Geology.[1]—Speaking generally, New Caledonia may be described as a band of Palaeozoic and probably Lower Palaeozoic rocks, associated doubtless with some Archean beds; this band runs from north-west to south-east, through the whole length of the island. The second element in the composition of the island consists of Mesozoic beds, which occur in a broken band along most of the south-western coast. Most of the island is occupied by the band of the old rocks, which include mica, glaucophane and sericite-schists and slates; there are small intrusions of granite, and numerous dikes and masses of basic eruptive rocks. The slates are interbedded with limestones containing fossil brachiopods, which have led to their determination as Silurian or Devonian; but L. Peletan classes all these limestones as Triassic. Triassic beds of the Pacific coastal type occur in a band along the south-western coast. They are covered by marine Jurassic beds and they in turn by Cretaceous coal-bearing, terrestrial deposits, resembling those of New Zealand; According to E. Glasser, the basic igneous rocks which are associated with the mineral deposits of New Caledonia were intrusive in Cainozoic times, at the severing of the connexion between New Caledonia and New Zealand. New Caledonia is part of the Australasian Festoon, and in its general characters resembles the geology of New Zealand. The main mineral deposits are the nickel ores, occurring as veins of garnierite, associated with peridotite dikes, in the ancient rocks of the eastern slope of the island.

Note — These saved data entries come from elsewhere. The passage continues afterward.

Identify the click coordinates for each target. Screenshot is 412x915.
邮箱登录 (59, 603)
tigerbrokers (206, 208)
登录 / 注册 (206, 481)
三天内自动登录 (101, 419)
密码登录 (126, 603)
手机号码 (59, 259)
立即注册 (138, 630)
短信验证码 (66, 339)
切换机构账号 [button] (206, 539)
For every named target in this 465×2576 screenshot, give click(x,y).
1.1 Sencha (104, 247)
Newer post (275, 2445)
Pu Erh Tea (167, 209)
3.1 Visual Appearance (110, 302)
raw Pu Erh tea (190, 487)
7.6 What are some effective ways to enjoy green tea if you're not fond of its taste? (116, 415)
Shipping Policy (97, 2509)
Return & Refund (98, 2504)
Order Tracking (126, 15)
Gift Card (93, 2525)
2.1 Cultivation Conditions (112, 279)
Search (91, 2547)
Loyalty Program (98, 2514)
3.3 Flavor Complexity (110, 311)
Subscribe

  1. The basis of knowledge of the geology of New Caledonia was laid by Garnier, Ann. des Mines, ser. 6, vol. xii. (1867). Later accounts are by E. Glasser, “Les Richesses minérales de la Nouvelle Calédonie,” Ann. des Mines, ser. 10, vol. iv. mem. pp. 299-392, pl. xi., and vol. v. mem. pp. 29-54, 503-701, pl. ii. and xii. (1904); and by L. Peletan, Les Richesses minérales des colonies françaises (Paris, 1902).